Track every approval and reservation in one place (see the COI Tracker and Freight Elevator Reservation Checklist in Tools).
Opening-critical vs. can-wait
Opening-critical — these block the move or the opening:
- Approved vendor access and valid COIs on file.
- A reserved freight elevator for delivery and move days.
- Employee access working on day one (badges / credentials).
- Any landlord approval, permit, or inspection that gates occupancy.
Can wait — handle after opening:
- Nice-to-have building amenities, optional signage in common areas, non-blocking paperwork cleanup, and relationship-building niceties (worth doing — just not before day one).
Common misses
- The mover is denied access because the COI is wrong or arrives too late.
- The freight elevator wasn’t reserved and a loaded truck sits idle.
- Work gets scheduled during prohibited hours and is shut down.
- Trash or protection rules are missed and the building bills you — or stops the move.

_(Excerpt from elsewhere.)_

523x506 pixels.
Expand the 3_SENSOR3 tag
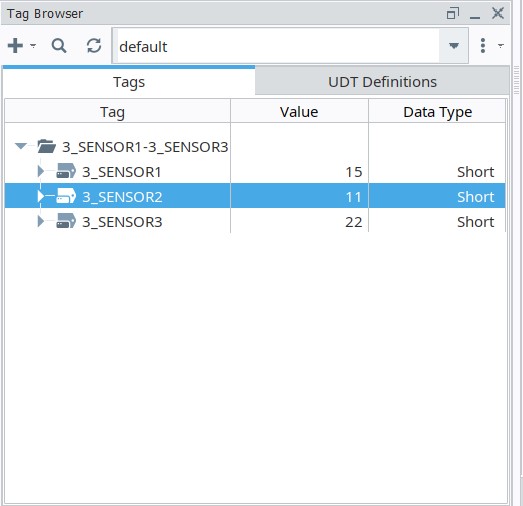point(41,221)
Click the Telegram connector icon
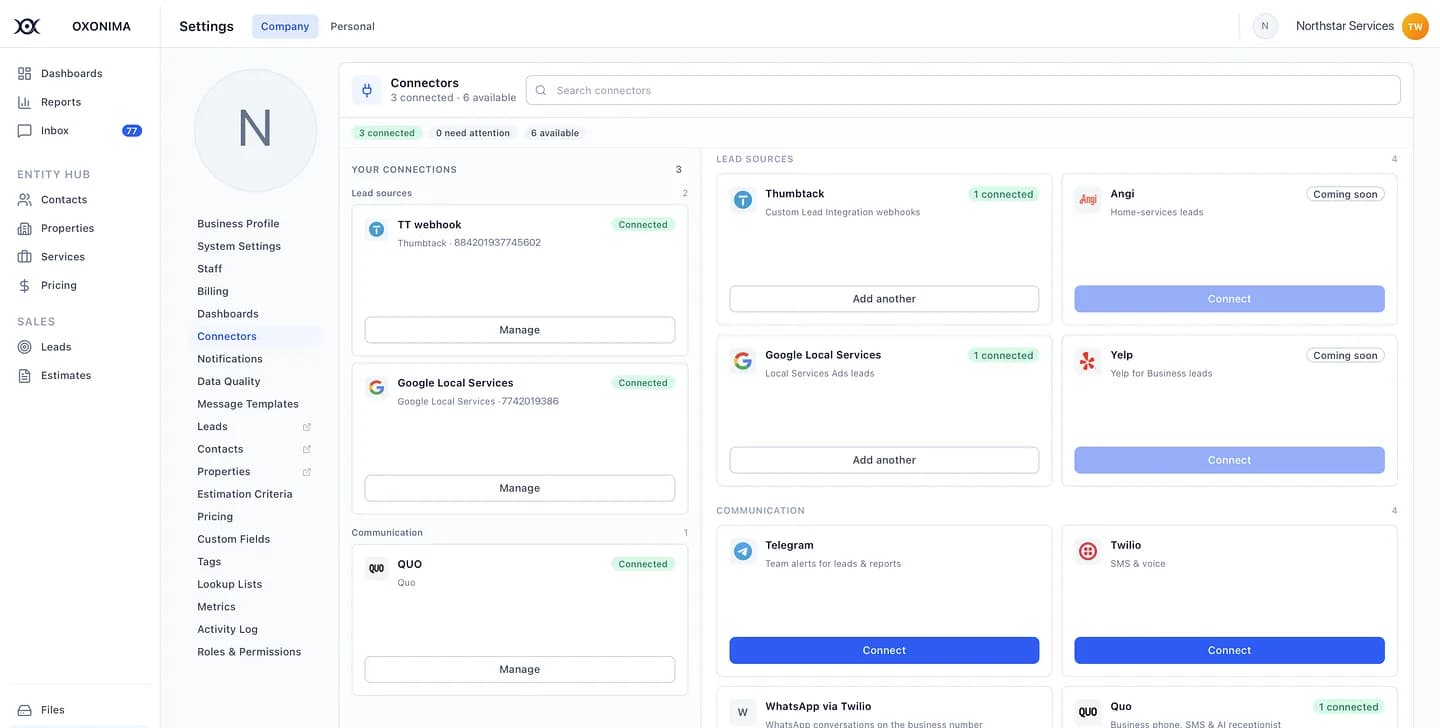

- Vendor access gets confused with employee access, so people can get furniture in but employees can’t badge in on day one.
From open to great
Opening safely means the building lets your vendors in. Great means the building actively supports the office you want to run:
- Know what you can do before you design around it — signage rights, after-hours HVAC for events, what you’re allowed to alter.

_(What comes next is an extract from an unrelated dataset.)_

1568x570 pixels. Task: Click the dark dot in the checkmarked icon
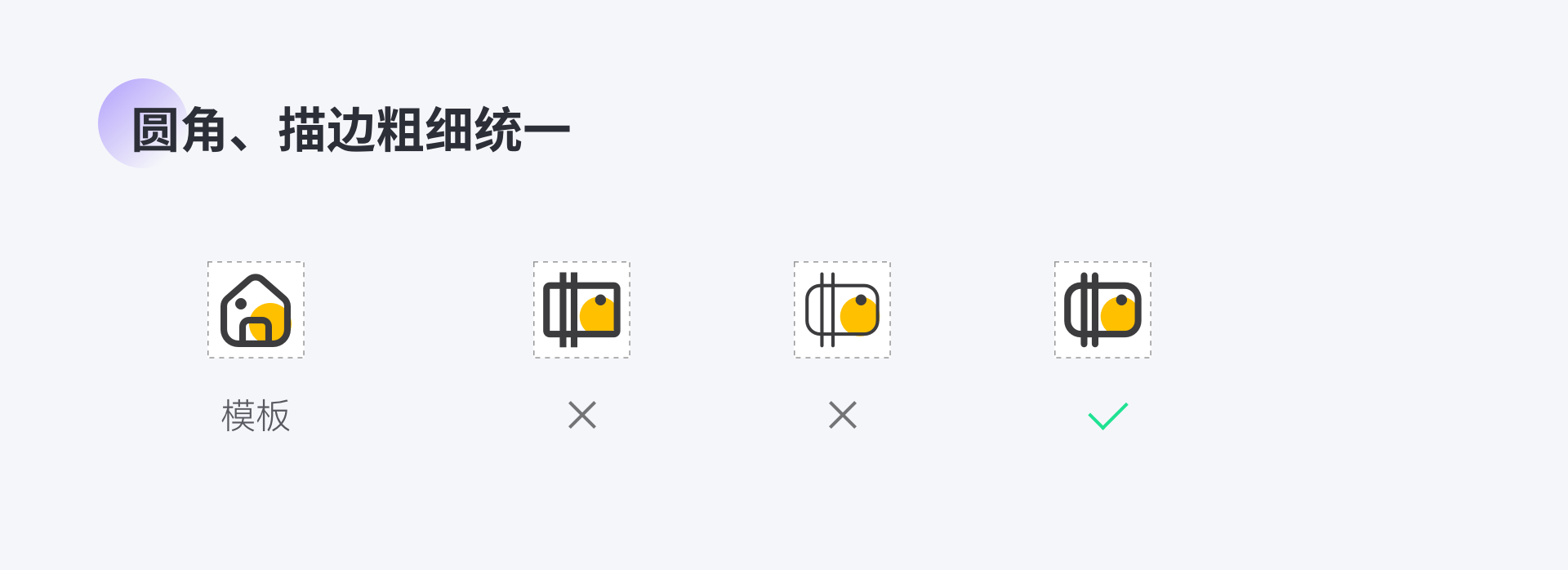pyautogui.click(x=1121, y=300)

- Lock in terms that ease future change — freight and access that make the next reconfiguration easy, not just this move.
- Invest in the relationship — a property manager who likes working with you is a long-term greatness asset.
Learn the fixed constraints early: some building rules can’t be changed — design a great office within them rather than discovering them late. See Aim to Open Great.
Tools for this workstream
- Property Manager Intake Questions — the full question set to run on day one.
- Access Request Email — a ready-to-send template for vendor access.
- COI Tracker — who needs a COI, what language, status.
- Freight Elevator Reservation Checklist — don’t let this slip.
- Building Rules Summary — one page everyone can reference.
Terms you’ll hear
COI · freight elevator · loading dock · access date · additional insured. New to these? Each links to a plain-language explainer in Learn the Basics.